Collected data
□ □ □ □ □
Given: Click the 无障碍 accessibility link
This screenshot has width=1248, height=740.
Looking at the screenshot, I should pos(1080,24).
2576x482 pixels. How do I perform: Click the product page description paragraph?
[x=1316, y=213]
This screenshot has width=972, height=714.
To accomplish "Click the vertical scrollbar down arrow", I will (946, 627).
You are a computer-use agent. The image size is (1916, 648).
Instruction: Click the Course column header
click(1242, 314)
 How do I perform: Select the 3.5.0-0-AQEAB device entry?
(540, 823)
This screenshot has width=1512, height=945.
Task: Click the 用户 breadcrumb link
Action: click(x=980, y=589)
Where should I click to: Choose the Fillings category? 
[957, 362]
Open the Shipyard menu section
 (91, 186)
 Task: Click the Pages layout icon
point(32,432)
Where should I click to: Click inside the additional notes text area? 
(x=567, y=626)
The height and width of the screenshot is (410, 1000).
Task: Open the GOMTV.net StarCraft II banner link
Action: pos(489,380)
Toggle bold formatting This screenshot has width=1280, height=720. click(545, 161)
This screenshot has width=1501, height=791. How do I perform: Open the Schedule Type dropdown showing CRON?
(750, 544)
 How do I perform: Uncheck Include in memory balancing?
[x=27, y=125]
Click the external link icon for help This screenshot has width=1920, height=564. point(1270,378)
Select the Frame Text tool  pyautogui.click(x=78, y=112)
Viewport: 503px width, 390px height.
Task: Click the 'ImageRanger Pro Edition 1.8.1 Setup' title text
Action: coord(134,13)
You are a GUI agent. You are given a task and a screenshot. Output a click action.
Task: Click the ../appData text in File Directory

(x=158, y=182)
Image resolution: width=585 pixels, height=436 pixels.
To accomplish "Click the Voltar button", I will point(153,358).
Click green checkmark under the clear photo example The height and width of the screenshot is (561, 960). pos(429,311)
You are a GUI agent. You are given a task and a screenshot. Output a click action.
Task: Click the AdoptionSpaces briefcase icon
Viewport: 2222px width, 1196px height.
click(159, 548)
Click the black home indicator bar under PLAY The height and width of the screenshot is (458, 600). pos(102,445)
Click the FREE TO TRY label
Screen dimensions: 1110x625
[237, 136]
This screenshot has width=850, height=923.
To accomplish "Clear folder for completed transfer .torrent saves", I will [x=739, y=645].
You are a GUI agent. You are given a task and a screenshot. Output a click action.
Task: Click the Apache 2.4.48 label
□ □ □ □ □
**AIM OF THE TASK**
Copy the records above exactly, leaving nothing out.

**ANSWER SPACE**
Given: Click the 无障碍 accessibility link
This screenshot has width=1248, height=740.
Looking at the screenshot, I should pos(1080,24).
2576x482 pixels. How do I perform: Click the product page description paragraph?
[x=1316, y=213]
This screenshot has width=972, height=714.
To accomplish "Click the vertical scrollbar down arrow", I will (946, 627).
You are a computer-use agent. The image size is (1916, 648).
Instruction: Click the Course column header
click(1242, 314)
 How do I perform: Select the 3.5.0-0-AQEAB device entry?
(540, 823)
This screenshot has width=1512, height=945.
Task: Click the 用户 breadcrumb link
Action: click(x=980, y=589)
Where should I click to: Choose the Fillings category? 
[957, 362]
Open the Shipyard menu section
 (91, 186)
 Task: Click the Pages layout icon
point(32,432)
Where should I click to: Click inside the additional notes text area? 
(x=567, y=626)
The height and width of the screenshot is (410, 1000).
Task: Open the GOMTV.net StarCraft II banner link
Action: pos(489,380)
Toggle bold formatting This screenshot has width=1280, height=720. click(545, 161)
This screenshot has width=1501, height=791. How do I perform: Open the Schedule Type dropdown showing CRON?
(750, 544)
 How do I perform: Uncheck Include in memory balancing?
[x=27, y=125]
Click the external link icon for help This screenshot has width=1920, height=564. point(1270,378)
Select the Frame Text tool  pyautogui.click(x=78, y=112)
Viewport: 503px width, 390px height.
Task: Click the 'ImageRanger Pro Edition 1.8.1 Setup' title text
Action: coord(134,13)
You are a GUI agent. You are given a task and a screenshot. Output a click action.
Task: Click the ../appData text in File Directory

(x=158, y=182)
Image resolution: width=585 pixels, height=436 pixels.
To accomplish "Click the Voltar button", I will point(153,358).
Click green checkmark under the clear photo example The height and width of the screenshot is (561, 960). pos(429,311)
You are a GUI agent. You are given a task and a screenshot. Output a click action.
Task: Click the AdoptionSpaces briefcase icon
Viewport: 2222px width, 1196px height.
click(159, 548)
Click the black home indicator bar under PLAY The height and width of the screenshot is (458, 600). pos(102,445)
Click the FREE TO TRY label
Screen dimensions: 1110x625
[237, 136]
This screenshot has width=850, height=923.
To accomplish "Clear folder for completed transfer .torrent saves", I will [x=739, y=645].
You are a GUI agent. You are given a task and a screenshot. Output a click action.
Task: Click the Apache 2.4.48 label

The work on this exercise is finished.